Larry volvió a nacer luego de que su hermana le donara un riñón. Hoy está a punto de perderlo por la escasez de medicinas, un drama que afecta a miles de trasplantados en Venezuela y que ha cobrado varias vidas.
La angustia de Larry Zambrano, instructor de béisbol de 45 años, es compartida por 3.500 trasplantados que aproximadamente desde hace año y medio no cuentan con los inmunosupresores necesarios para su tratamiento.
Golpeado por el desabastecimiento de medicamentos para pacientes crónicos, de 95 % según la Federación Farmacéutica, debió enfrentarse a tres “rechazos agudos” del órgano desde finales de 2016 y ahora afronta un cuarto.
Teme correr la misma suerte de diez trasplantados que murieron en las últimas semanas de acuerdo a organizaciones de derechos humanos.
“Debería tomar 16 pastillas diarias, pero tomo ocho para estirarlas”, contó Larry desde su casa en una barriada montañosa al oeste de Caracas.
Para adquirir su tratamiento completo en el exterior necesitaría 700 dólares mensuales, un monto “inalcanzable para la mayoría”.
Con una hiperinflación que el FMI proyecta en 13.000 % para este año, el ingreso mínimo en Venezuela de 798.510 bolívares (tres dólares en el mercado negro) apenas alcanza para un kilo de carne y un cartón de 30 huevos.
Farmacias estatales distribuyen medicamentos de alto costo, pero “no suministran todos” los que requiere, lamenta Larry.
A juicio del médico y diputado opositor, José Manuel Olivares, “cualquier venezolano que no tiene plata (dinero) está condenado a morir”.
“Riesgo inminente”
Miguel Alvarado, padre de niños de uno y dos años, no recibe desde hace seis meses medicinas para evitar el rechazo del riñón que su madre le donó siete años atrás.
“Vendí parte de mis bienes para comprar medicinas”, dijo Miguel, de 36 años. Está cesante en su trabajo en una trasnacional de productos de limpieza, “pues no hay materia prima” y las operaciones se paralizaron.
Ha sentido mareos, temblores y dolores abdominales. Ha tomado, desesperado, medicinas vencidas.
Su madre, Coromoto, no oculta su dolor.
“De qué sirve todo el sacrificio para buscarle un donante.

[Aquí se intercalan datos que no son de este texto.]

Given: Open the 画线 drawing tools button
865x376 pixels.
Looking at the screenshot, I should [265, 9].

Ojalá pudiera cambiar mi vida por la suya y que pueda ver crecer a sus niños”, contó entre lágrimas.
La ONG Coalición de Organizaciones por el Derecho a la Salud y la Vida (Codevida) advierte que, además de los trasplantados, otros 16.000 enfermos renales están en “riesgo inminente de muerte” por el cierre de unidades de diálisis.
Varias ONG han propuesto al gobierno que acepte cooperación internacional de la Organización Panamericana de la Salud, sin éxito.

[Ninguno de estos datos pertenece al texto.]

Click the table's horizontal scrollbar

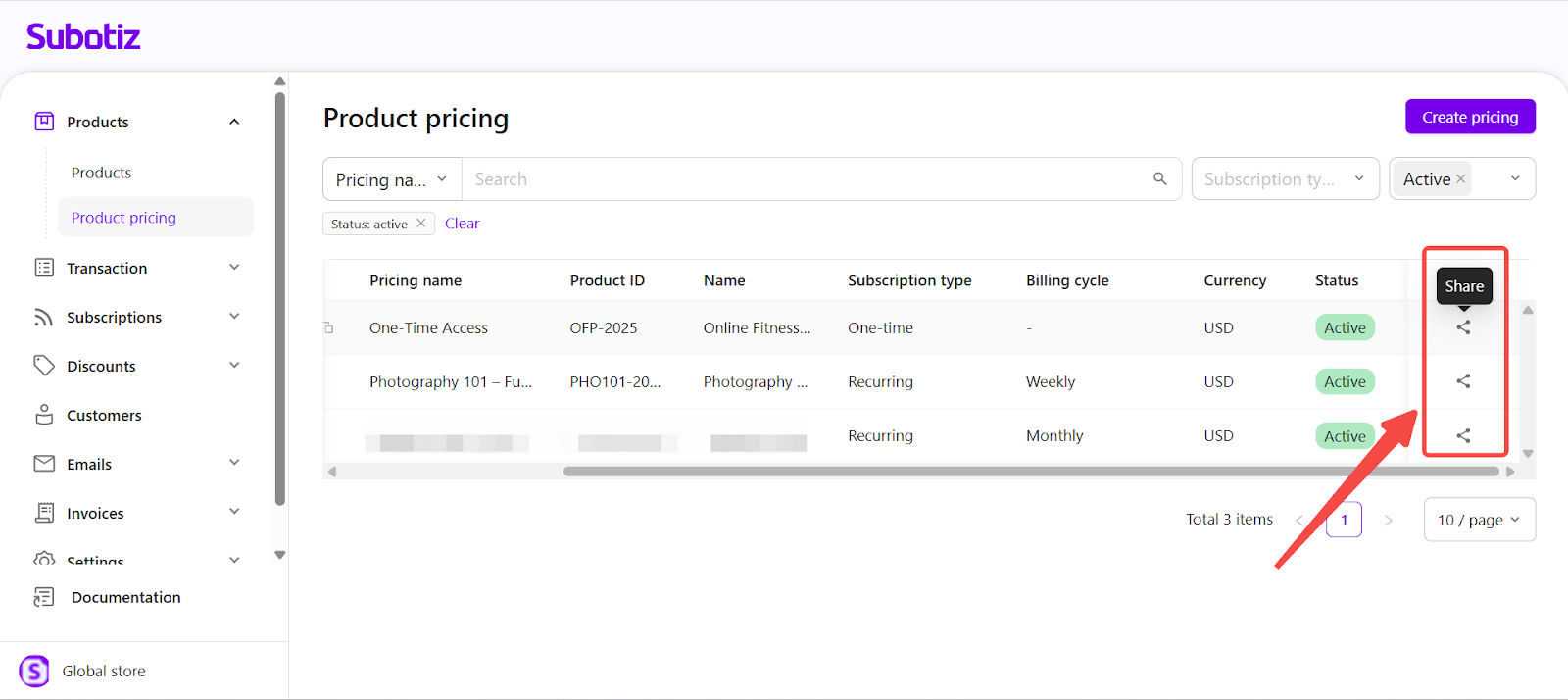1029,472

El pasado 30 de enero, el presidente Nicolás Maduro aprobó 12,3 millones de euros para importar “medicamentos hemoderivados, insumos para bancos de sangre, catéteres y reactivos para máquinas de diálisis”.
Sin embargo, en medio de la escasez de fármacos, lanzó un “plan de salud ancestral” para tratar enfermedades con hierbas y productos naturales.
Solidaridad
Durante una protesta en Caracas en exigencia de un “canal humanitario” para llevar medicinas al país, Francisco Valencia, director de Codevida y trasplantado, alerta que centenares de venezolanos “están sometidos a una sentencia de muerte”.

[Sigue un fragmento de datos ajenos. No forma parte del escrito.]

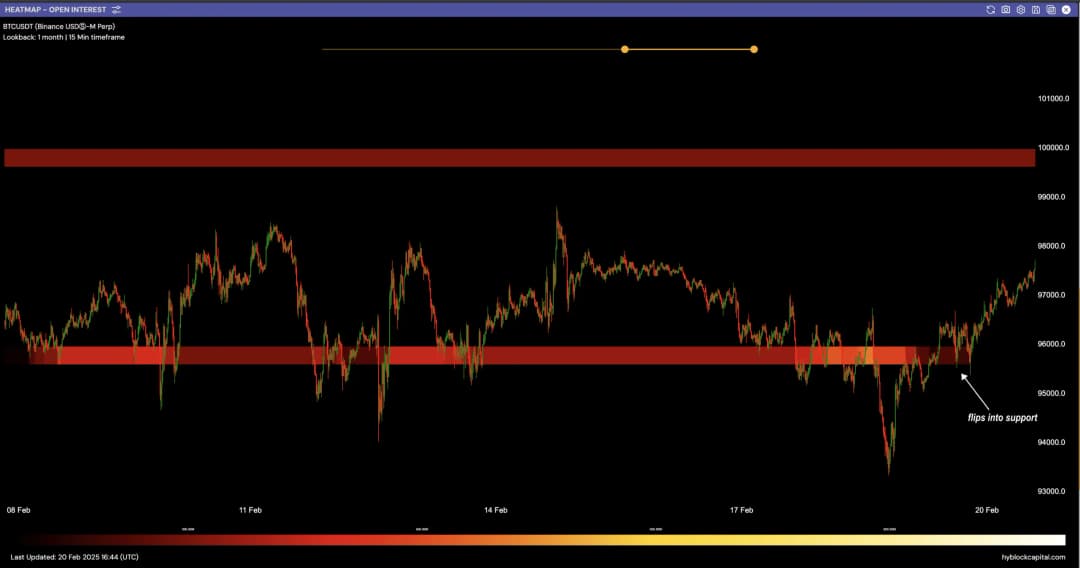Close the heatmap panel
Viewport: 1080px width, 568px height.
click(x=1066, y=9)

La merma de fármacos, sostiene Valencia, amenaza a más de 300.000 pacientes crónicos con afecciones diversas.
Larry condujo su viejo auto Geely unos 40 minutos para asistir a la manifestación y allí recibió la solidaridad de otros pacientes en situaciones similares.
“Una parte de lo que mi hijo me mandó del exterior se lo estoy donando a Larry. En Venezuela este medicamento es incomprable”, expresó el también trasplantado Carlos Barragán tras abrazarle.
Reimer, otro paciente renal, también le donó medicinas.
“Tengo un poco más de vida”, soltó emocionado Larry, cuyo abdomen luce abultado y sus pies se inflaman por la acumulación de líquido.
Pero le entristece la inminencia de una diálisis luego de haber recibido un órgano que le devolvió vitalidad.
“Desde que desperté en mi primer día trasplantado sentí la diferencia. La piel me cambió, pude orinar sin problema, me tomé un vaso de jugo de naranja, pude volver a comer patilla (sandía), que tenía prohibida porque me llenaba de líquido”, recuerda.
Tener que “esclavizarse” a una máquina de diálisis por cuatro horas, tres días a la semana, le roba horas de sueño cada noche.
“No solamente caigo yo, cae mi familia, porque todos están conmigo”.